Misalnya saja, ukuran sukses deradikalisasi yang dipaparkan Elaine Pressman
(2009), yaitu para napi teroris dan mantan napi teroris terlihat sudah mulai
menolak ideologi yang kaku, penolakan terhadap kekerasan, ada bukti mereka
melakukan perubahan ke tujuan-tujuan non-kekerasan, mereka mempunyai motivasi
untuk melakukan deradikalisasi, dan ada
dukungan komunitas dalam proses deradikalisasi.

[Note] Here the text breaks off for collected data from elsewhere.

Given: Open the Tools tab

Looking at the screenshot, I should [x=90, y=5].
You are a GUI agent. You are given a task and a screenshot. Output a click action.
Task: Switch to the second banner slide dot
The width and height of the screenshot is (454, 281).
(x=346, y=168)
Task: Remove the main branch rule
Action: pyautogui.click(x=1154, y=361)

Akan tetapi, ukuran yang ditawarkan ini tidaklah baku. Ini
sifatnya hanya sebagai indikator umum. Ada kesepakatan bahwa ukuran
keberhasilan deradikalisasi tak bisa tunggal (one size fits all). Keberhasilannya sangat bergantung pada
konteks dan latar belakang individu masing-masing, kendati bisa ditarik
indikator-indikator umum.
Mafhum bahwa deradikalisasi bertujuan untuk menurunkan
"tensi" paham-paham kekerasan yang sudah melekat dan merasuk dalam
pikiran. Secara karakter, kelompok radikal selama ini menjadikan kekerasan
sebagai cara dan solusi yang niscaya.
Dengan adanya deradikalisasi, diharapkan bukan lagi
kekerasan yang menjadi titik pijak dan solusi, tetapi kesadaran dan tindakan
untuk mengistimewakan musyawarah dan toleransi tanpa ada unsur kebencian dan
kekerasan. Sebab musababnya bisa karena pemahaman agama yang tidak utuh
(syamil), yang kemudian membuat seseorang bertindak kalap (syiddah
al-tanathu'). Cara pandang yang sempit dalam mencerna setiap kejadian menjadi
pangkal tindakan ngawur.
Dalam program deradikalisasi yang ditekankan adalah
kesadaran bersedia berdialog. Mereka diperlakukan layaknya manusia,
penghormatan, kesantunan, penuh persaudaraan, serta tidak merendahkan. Dengan
begitu, deradikalisasi menjadi manhaj (metode) untuk mengubah seseorang
menjadi lebih toleran, yang dimulai sejak dalam pikiran. Karena itu, yang
diharapkan adalah tidak akan ada lagi kebencian, dendam kesumat dan
kesalahpahaman. Tidak akan ada lagi sikap dan tindakan mudah mengafirkan
orang lain, hanya karena perbedaan pandangan.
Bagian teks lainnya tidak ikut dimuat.